Девочка осмотрела белый халат и ответила, стараясь произносить слова отчетливо, чтобы выглядеть взрослее.
— Здравствуйте. Юлия.
— А я Константин Георгиевич. Вы уже завтракали, Юлия?
— Да! — она немного оживилась. — Тетя Таня меня водила в буфет, и мы пили чай с булками.
— А где же вы ночевали, позвольте поинтересоваться?
— В продурной… проце… в комнате, где уколы ставят. Тетя Таня мне дала подушку!
Тетя Таня — это новенькая медсестра. Только что после медколледжа, еще не успела очерстветь. Но если она посчитала, что ребенок может жить в процедурной и питаться в больничной столовой, то кроме цинизма, ей бы еще и мозгов.
— Юлия, я сейчас поговорю с вашей мамой, а потом позволю и вам к ней зайти. Но вы должны понимать — шуметь в палате недопустимо.
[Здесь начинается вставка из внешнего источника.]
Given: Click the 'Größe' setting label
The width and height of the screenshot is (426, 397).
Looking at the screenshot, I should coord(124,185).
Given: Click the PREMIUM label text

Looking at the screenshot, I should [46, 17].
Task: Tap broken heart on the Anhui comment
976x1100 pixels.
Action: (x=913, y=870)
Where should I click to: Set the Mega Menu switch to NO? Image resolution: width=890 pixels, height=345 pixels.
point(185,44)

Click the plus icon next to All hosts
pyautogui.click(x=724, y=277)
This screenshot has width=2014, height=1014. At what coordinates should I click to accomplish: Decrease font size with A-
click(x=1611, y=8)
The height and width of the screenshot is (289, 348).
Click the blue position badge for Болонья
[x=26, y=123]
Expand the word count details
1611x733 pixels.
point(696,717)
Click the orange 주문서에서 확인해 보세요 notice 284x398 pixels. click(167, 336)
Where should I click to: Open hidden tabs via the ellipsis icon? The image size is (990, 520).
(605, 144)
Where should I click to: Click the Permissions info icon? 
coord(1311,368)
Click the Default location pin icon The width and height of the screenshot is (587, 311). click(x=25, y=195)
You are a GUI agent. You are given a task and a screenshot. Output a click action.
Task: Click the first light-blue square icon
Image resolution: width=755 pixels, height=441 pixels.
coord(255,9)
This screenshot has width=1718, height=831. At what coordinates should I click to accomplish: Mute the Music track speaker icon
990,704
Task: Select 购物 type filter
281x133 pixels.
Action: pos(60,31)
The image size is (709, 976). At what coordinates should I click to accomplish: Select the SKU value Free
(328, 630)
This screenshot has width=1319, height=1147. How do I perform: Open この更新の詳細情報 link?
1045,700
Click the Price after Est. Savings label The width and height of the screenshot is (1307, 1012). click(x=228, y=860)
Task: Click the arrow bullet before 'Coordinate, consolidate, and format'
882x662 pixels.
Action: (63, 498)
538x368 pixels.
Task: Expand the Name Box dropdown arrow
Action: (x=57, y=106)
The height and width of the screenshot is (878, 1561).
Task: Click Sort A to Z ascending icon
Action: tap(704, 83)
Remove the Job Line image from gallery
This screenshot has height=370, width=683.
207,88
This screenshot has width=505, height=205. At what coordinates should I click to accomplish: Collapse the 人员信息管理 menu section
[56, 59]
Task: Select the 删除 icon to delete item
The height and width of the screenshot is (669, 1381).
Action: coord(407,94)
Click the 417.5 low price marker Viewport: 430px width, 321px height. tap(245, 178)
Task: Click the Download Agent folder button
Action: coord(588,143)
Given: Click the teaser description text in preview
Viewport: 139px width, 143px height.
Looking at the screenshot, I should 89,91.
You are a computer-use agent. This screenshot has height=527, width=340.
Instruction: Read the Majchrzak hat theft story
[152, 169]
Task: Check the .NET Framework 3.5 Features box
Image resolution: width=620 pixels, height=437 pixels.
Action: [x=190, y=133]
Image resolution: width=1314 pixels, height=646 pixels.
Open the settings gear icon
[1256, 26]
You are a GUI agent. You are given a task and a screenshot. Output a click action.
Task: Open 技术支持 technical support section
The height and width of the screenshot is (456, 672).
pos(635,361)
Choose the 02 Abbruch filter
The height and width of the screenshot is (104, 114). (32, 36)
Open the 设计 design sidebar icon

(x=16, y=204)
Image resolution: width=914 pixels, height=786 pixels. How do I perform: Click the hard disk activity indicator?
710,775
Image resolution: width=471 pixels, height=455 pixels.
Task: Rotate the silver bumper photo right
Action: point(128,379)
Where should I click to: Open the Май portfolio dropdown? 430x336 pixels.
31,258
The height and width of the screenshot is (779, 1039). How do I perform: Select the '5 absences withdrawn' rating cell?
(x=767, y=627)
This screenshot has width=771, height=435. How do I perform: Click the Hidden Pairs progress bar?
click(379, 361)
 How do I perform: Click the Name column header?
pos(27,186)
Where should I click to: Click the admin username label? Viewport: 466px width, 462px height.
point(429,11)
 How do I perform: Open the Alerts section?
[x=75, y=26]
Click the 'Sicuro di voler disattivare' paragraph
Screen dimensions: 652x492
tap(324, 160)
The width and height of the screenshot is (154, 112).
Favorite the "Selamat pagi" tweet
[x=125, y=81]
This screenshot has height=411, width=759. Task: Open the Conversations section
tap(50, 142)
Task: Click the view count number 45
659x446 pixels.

— Можно увидеть мамочку? Правда? — казалось, она вот-вот снова разревется. — Спасибо! — и тут же, опомнившись, снизила громкость. — Я не буду шуметь, обещаю вам.
— Очень на это надеюсь. А пока подождите тут.
Она радостно закивала, вскочила, но тут же взяла себя в руки и уселась обратно, чтобы Константин Георгиевич не заподозрил, что она еще совсем ребенок и не умеет контролировать эмоции.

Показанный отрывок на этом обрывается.